Saturday, November 14, 2009
Chuckles the Clown
I don’t know if I ever saw it, or just plain forgot the Chuckles the Clown episode from the Mary Tyler Moore show, but thanks to Bruce Weber (and the recently departed David Lloyd for writing it) I will now forever think about the possibilities of a rogue elephant mistaking a clown dressed as a peanut and accidentally killing him in an attempt to shell him.
Salted or unsalted, shelled, or otherwise, it’s not safe to be a peanut around an elephant. What if you were dressed as a crumb at a picnic? You’d soon be covered in ants.
Obituary writers bring life from the dead. Mr. Weber, perhaps correctly, has his own interpretation on what the episode means. We use laughter and tears to get through things. At my mother's wake Father Hannon asked me if there were any special prayers, poems, or songs they might use at the church the next day. She might have had a Greek married name, but if he's a Catholic priest he was correct to assume she wasn't Greek Orthodox. Father Hannon, with a brogue and a cold, seeing my mother in a green suit topped with wisps of faded red hair, must have thought she was Irish. After all, he was Irish.
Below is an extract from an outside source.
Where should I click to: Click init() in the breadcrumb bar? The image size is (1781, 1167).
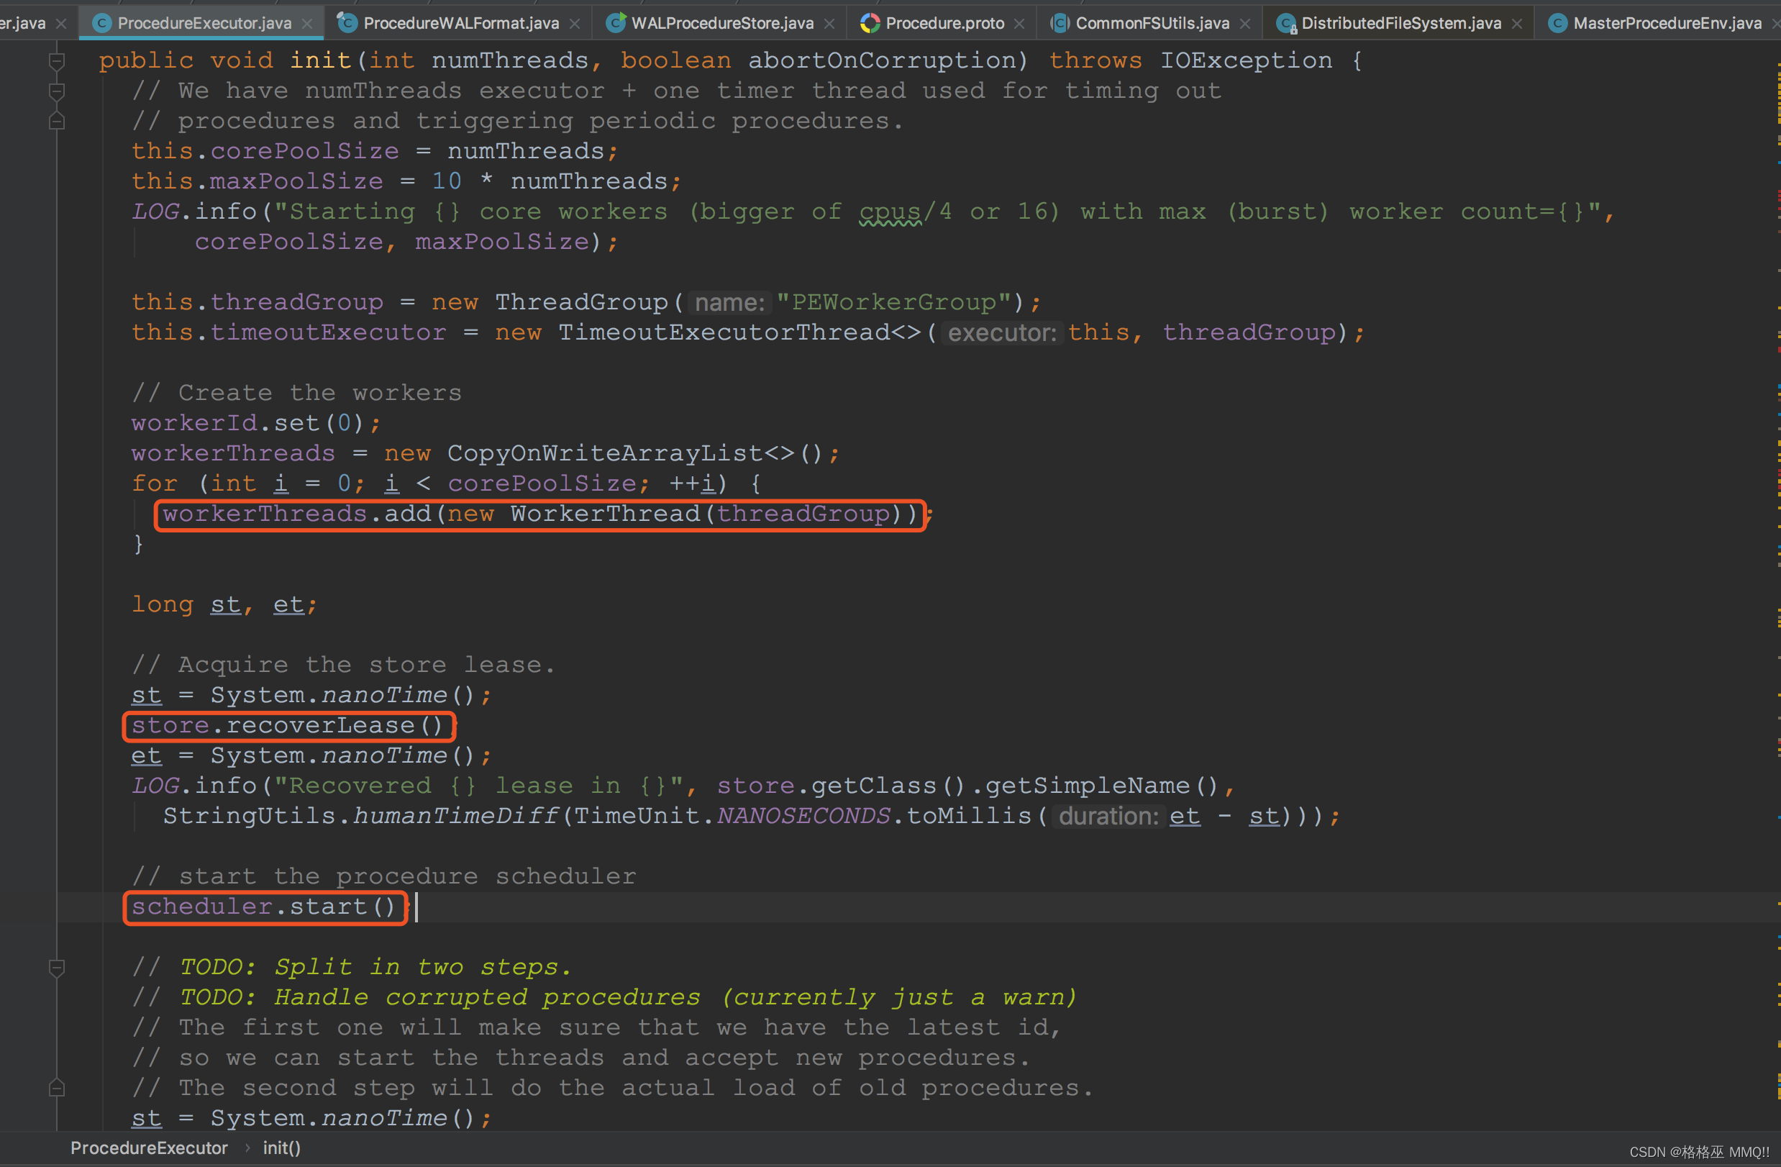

I thanked Father Hannon for his thoughtfulness, but I explained that my mother was of Polish and German ancestry, and unless they were prepared to play a polka or a march in church, there really wasn't anything I could recommend.
The poor man turned into Mary Richards at Chuckles' wake. He had all he could do to keep from bursting out loud with laughter as I was grinning at him. He turned away and went on with his work.
The You Tube link above is really a link. It's a link to an age of TV comedy that we're not likely to see again. We're probably not even going to see people who dress like that again either, even at a funeral. Ted Baxter's 50 cent cream shoe shine is long gone as well. As is Ted Knight.
Nestled in the episode's dialog is something Red Skelton is known to have said at the funeral of Harry Cohn. Cohn was head of Columbia Pictures, was powerful and strongly disliked. Seeing the size of the crowd at the services, Red said that it proves that if you give the public something they want to see, they will turn out for it. (I read that in Skelton's obituary.)
Ted Baxter boasts that his funeral will have more people than are there for poor Chuckles. Murray turns and explains how well attended a desired event can be once the word gets out.
Think of how many ways Chuckles is remembered by in the episode that are so well recounted in the obituary. When the popular actor Ed Wynn, (Keenan Wynn's father) a rubber faced vaudeville comedian who was in Mary Poppins, passed away it was commented that when he died it was the only time he made people sad.
David Lloyd will be missed. There are those of us who were already missing the kind of shows he was part of and contributed to. It might even be the only time he made people sad. I don't know. I do know that any man who invents a clown who meets his demise when he's dressed as a peanut and is accidentally shelled by a rogue elephant in a parade makes both the clown, and himself, forever memorable.